NOTICE OF RIGHT TO FILE OBJECTIONS
A copy of this report and recommendation shall be served on all parties in the manner provided by law. Any party who objects to this recommendation or anything in it must, within fourteen (14) days of the date of service of this document, file specific written objections with the Clerk of this Court. See 28 U.S.C. § 636(b)(1); FED.R.CIV.P. 72(b); S.D. Ala. GenLR 72(c). The parties should note that under Eleventh Circuit Rule 3-1, "[a] party failing to object to a magistrate judge's findings or recommendations contained in a report and recommendation in accordance with the provisions of 28 U.S.C. § 636(b)(1) waives the right to challenge on appeal the district court's order based on unobjected-to factual and legal conclusions if the party was informed of the time period for objecting and the consequences on appeal for failing to object.
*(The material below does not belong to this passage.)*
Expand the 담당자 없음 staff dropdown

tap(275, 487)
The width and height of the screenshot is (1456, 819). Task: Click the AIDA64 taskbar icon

In the absence of a proper objection, however, the court may review on appeal for plain error if necessary in the interests of justice." 11th Cir. R. 3-1. In order to be specific, an objection must identify the specific finding or recommendation to which objection is made, state the basis for the objection, and specify the place in the Magistrate Judge's report and recommendation where the disputed determination is found. An objection that merely incorporates by reference or refers to the briefing before the Magistrate Judge is not specific.
DONE this the 23rd day of April, 2020.